Archive for February, 2010

Detente and its Discontents

Thursday, February 18th, 2010

I have alwys believed that Kissinger titled this chapter with full knowledge of its allusion to Sigmund Freud’s famous book of 1930, “Civilization and its Discontents”.  In Freud’s book he wrote that individuals and societies are in inherent conflict.  Individuals have certain desires which orderly society must thwart.  I wonder how Kissinger would explain this vis-a-vis “Detente”.

So what exactly is detente and why don’t people like it?  How does it work and what are some tangible examples that Kissinger offers up?  What goes on in the Middle East, with arms control, eastern europe and the USSR that serve as results of detente and to what end?  Where did this all take us?  One thing to muse over of course is the image in the “Time” magazine article above.  Who do you suppose the little man pulling on Nixon is?  I hope you know who Nixon is shaking hands with!


Kissinger 28 – geopolitics

Tuesday, February 16th, 2010

“Richard Milhous Nixon inherited near-civil war conditions”.  That quote has always stuck with me and this time reminded me of the book pictured above, published a few years ago, that I have wanted to read.  I am requesting it from the county library and will read it this week and possibly share some of it with you.  From what I remember of the review its a pretty dramatic, microcosmic look at a just a few stories that may help to underscore, or better understand the full extent of Kissinger’s quote.

“Vietnam and beyond” is the title I gave to this unit years ago and it sticks rather well.  Here we get in to Kissinger’s assessment of how Nixon was different, “complex”, and how he pulled the country away, or tried to, from its Wilsonian moorings.  Once again I find Kissinger’s assessment of Wilson complicated.  He seems to say here, that though Nixon did need, he believes, to start focusing on national interests, and allow the old “invisible-hand” to render stability, he appears to have a respect for what Wilson did in his time and how that ushered us through two world wide wars.  I do think though that he feels it was Wislonianism possibly that took us in to the quagmire of Vietnam, yet Nixon, “shared the great American yearning for a foreign policy devoid of self-interest”.

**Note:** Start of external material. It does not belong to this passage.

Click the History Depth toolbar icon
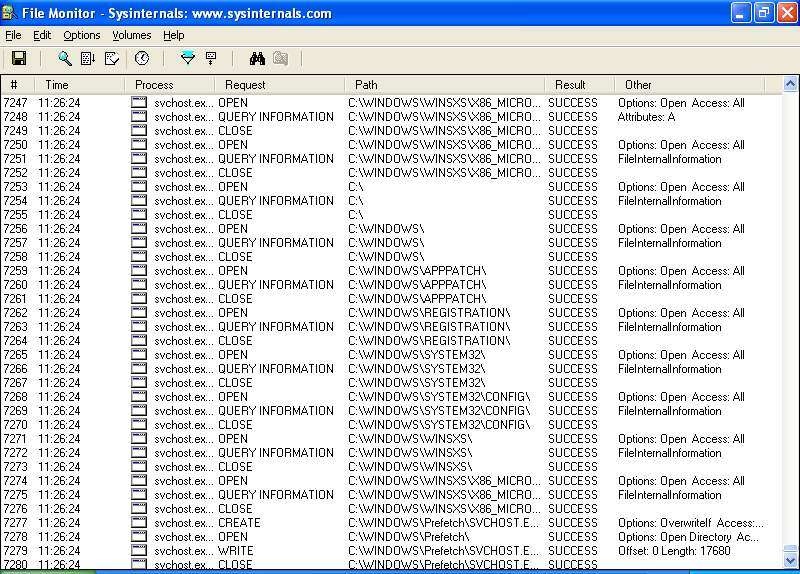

For all the pundits out there on the conservative right attacking Obama’s offer to “extend a hand if they (Iran, North Korea etc.) wil unclench their fist”, might want to remember that Nixon said much the same in 1969 about the need to talk with China and the Soviet Union, and how those talks helped lead to the final extrication from Vietnam.  Nixon, Kissinger asserted, saw the USSR not as a zero-sum game, but rather as something more complicated.  There is another game he brings into the discussion towards the end.  How does that work?

Kissinger, according to Ambrose

Monday, February 8th, 2010

So before we get into Kissinger’s assessment of these years…  how does Ambrose characterize him?  In “The Trial of Henry Kissinger” the film inspired by the book by Christopher Hutchins, the claim is made that HK drops the ploy just prior to the ’68 election that South Vietnam will get better treatment by the Republicans causing South Vietnam to abruptly pull out.  Ambrose I don’t see making that connection, but he does name the same woman interviewed in the film who delivered the message.

Was 1968 the US’s chance to end things?  What were Nixon’s choices?  Why did he choose the one he did?  How successful does Ambrose say it was?  What was Kissinger’s role in all of this?

Remember the mining of Haiphong Harbor when we get to Kissinger.  Ambrose recognizes that the Soviet Union does nothing even when they lose a ship.  For years it was believed that a mining of the northern harbor would be translated as a serious escalation of the war and might invite more overt Chinese or Soviet intervention.  When the US finally does mine the harbor, seriously jeopardizing North Vietnam’s flow of supplies, the Soviet Union and China do nothing.  Why?  Why does Ambrose say?  What will HK say?